■ Provided information
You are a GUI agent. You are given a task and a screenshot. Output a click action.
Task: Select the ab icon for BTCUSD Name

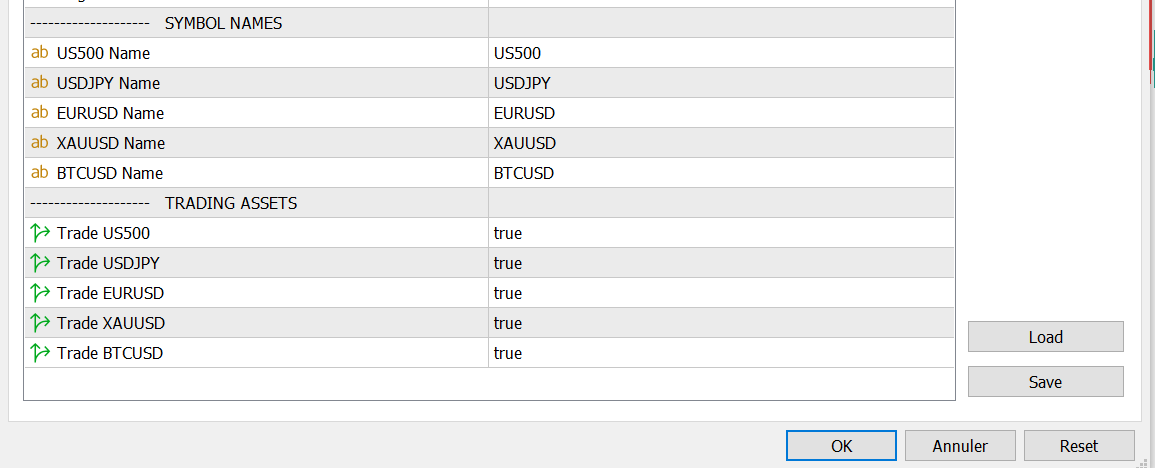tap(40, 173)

...

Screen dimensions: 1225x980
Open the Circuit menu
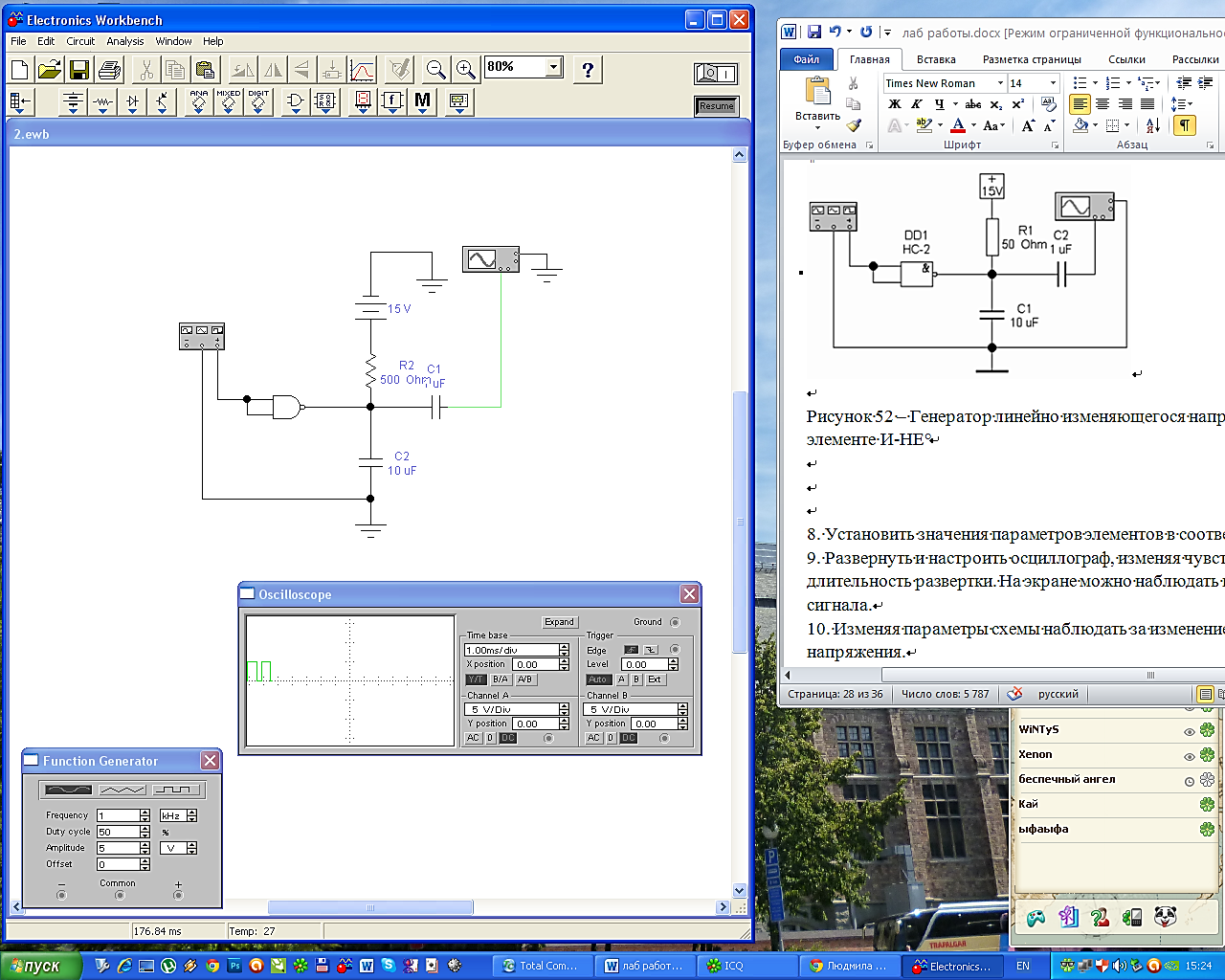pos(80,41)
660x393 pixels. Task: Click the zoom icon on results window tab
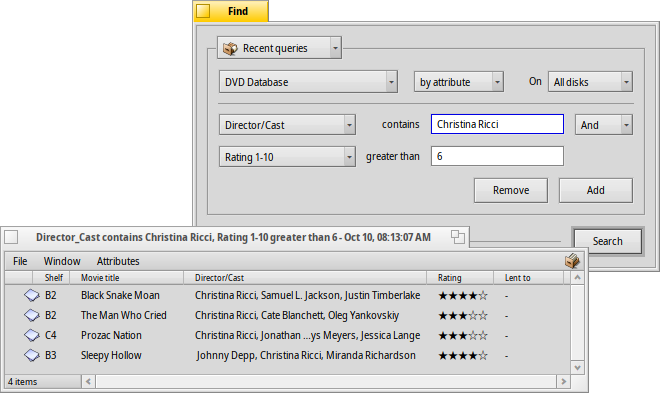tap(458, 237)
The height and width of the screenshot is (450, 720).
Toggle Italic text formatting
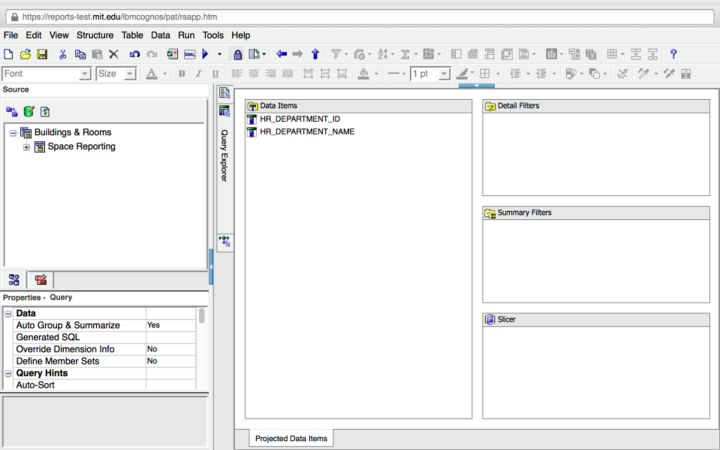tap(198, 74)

■ Set task
Gather every line from the records above that contains the word "screenshot", copying each such line in full.

■ Correct output
You are a GUI agent. You are given a task and a screenshot. Output a click action.
The height and width of the screenshot is (450, 720).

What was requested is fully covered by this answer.